Agricultural producers are often asked to enter into written contracts. Those contracts can cover a wide range of issues including buying equipment, leasing property and selling products.
Although the subject matter varies widely, there are a number of issues that will typically apply to any business contract no matter what the subject matter. This article will summarize some important items to keep in mind when entering into a business contract.
Identify parties involved
The first step in considering any business contract is to think carefully about the parties – those who are actually entering into the agreement. Many producers conduct business through a corporation or other form of business entity. When entering into any business contract one should make clear that the business entity is entering into the agreement, and not the producer in his or her individual capacity. Also think carefully about the counter-party to the agreement. Consider the reputation of that party. Consider doing a credit check if relevant. A party’s creditworthiness may affect its ability to pay amounts owed as well as perform its non-monetary obligations under the contract.
Clearly describe what’s bought or sold
A large number of contractual disputes relate to what services were to be performed or goods were to be delivered. A well-drafted business contract will describe the goods being sold or services being provided in as clear and accurate a manner as possible in order to avoid the risk of future disputes. All important issues and assumptions should be confirmed in the written contract. It’s best not to rely on oral assurances or “agreements to agree” at a future date.
will be made
The economic terms are obviously one of the most important sections of any business contract. A good contract will clearly define how the price is determined – for example, a fixed or variable sum. When reviewing contracts for the sale or purchase of goods, review the delivery terms carefully. Consider whether delivery costs are included in the price. The contract should clearly outline how payment is to be made – for example check or wire transfer — and when it’s due. Also consider whether the payment terms will or should include concepts such as installment payments or retention of payments to be held as security for future performance by the counter-party.
Consider contingencies, conditions precedent to performance
Many contracts incorporate some form of contingency into their terms. A good example is making an offer to purchase a new home contingent on the sale of an existing home. If a contract includes contingencies – sometimes called “conditions precedent” – be sure that, to the extent possible, the outcome can be controlled and the conditions satisfied so both parties are obligated to perform under the terms of the contract.
Give thought to
what happens if things go wrong
At the onset of any business relationship most business people assume that everything will end well. Unfortunately business deals do not always go as planned. Any lawyer will say it’s far more effective and cheaper to address issues at the front end in a clearly written contract, than to address them in a dispute-resolution process after things have gone wrong. So when considering a potential business contract give some thought to what happens if things go wrong with the deal.
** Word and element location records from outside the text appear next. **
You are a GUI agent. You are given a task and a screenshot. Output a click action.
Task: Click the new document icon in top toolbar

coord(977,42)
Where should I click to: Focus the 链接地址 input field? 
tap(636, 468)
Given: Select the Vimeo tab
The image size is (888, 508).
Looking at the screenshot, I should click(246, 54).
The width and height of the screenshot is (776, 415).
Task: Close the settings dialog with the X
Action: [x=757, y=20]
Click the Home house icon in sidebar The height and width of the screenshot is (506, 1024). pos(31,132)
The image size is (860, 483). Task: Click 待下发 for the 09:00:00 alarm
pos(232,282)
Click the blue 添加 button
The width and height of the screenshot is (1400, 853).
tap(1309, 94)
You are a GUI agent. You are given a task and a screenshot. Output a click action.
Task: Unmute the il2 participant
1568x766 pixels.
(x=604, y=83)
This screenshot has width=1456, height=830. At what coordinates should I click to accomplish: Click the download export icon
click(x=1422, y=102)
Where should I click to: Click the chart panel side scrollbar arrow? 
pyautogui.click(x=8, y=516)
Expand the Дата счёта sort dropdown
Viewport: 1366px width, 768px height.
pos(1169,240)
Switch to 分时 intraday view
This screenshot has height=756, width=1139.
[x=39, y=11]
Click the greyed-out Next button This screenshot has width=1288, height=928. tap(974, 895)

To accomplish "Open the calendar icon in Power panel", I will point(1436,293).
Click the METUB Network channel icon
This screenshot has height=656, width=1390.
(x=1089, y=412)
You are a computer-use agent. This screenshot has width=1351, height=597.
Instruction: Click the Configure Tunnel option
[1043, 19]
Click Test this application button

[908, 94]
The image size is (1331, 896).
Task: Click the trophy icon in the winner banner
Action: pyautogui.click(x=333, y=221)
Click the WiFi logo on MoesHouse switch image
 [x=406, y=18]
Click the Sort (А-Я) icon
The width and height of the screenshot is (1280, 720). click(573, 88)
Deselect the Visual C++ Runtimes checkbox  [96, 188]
Consider what if any financial loss could be incurred. The “fine print” of many contracts can contain limitations of liability that may not be appropriate in all circumstances.
The effective date of an agreement can sometimes be very important, as can the other “term-related” provisions. Consider if it’s a contract that will last for a particular period of time – a “term.” Consider if it’s a contract that calls for a one-time delivery of specific goods or services. A clear timetable is essential for any business contract.
Be careful about competition issues
Some contracts include provisions restricting one of the parties from competing with the other. Those provisions are sometimes called “restrictive covenants.” Those provisions are technical and can be subject to limitations under state and federal law. Despite those legal impediments, parties can sometimes inadvertently enter into agreements that negatively affect their ability to do business with other parties in the future. Be careful when considering those types of arrangements.
Evaluate termination provisions
An important aspect of the “what happens if things go wrong” analysis is to consider how each party can pull out of the contract. If, for example, the counter-party fails to perform, a producer needs to consider if he or she is able to cancel the contract without demonstrating “cause.” Cause can be difficult to prove. That kind of termination right can be extremely important in making sure that one is not unreasonably tied to a problematic counter-party who is not performing.
Failure to consider key issues and avoid common pitfalls during contract negotiations may result in unforeseen obligations, unintended breaches or negative financial consequences under a contract. Keep the above issues in mind to help avoid negative outcomes.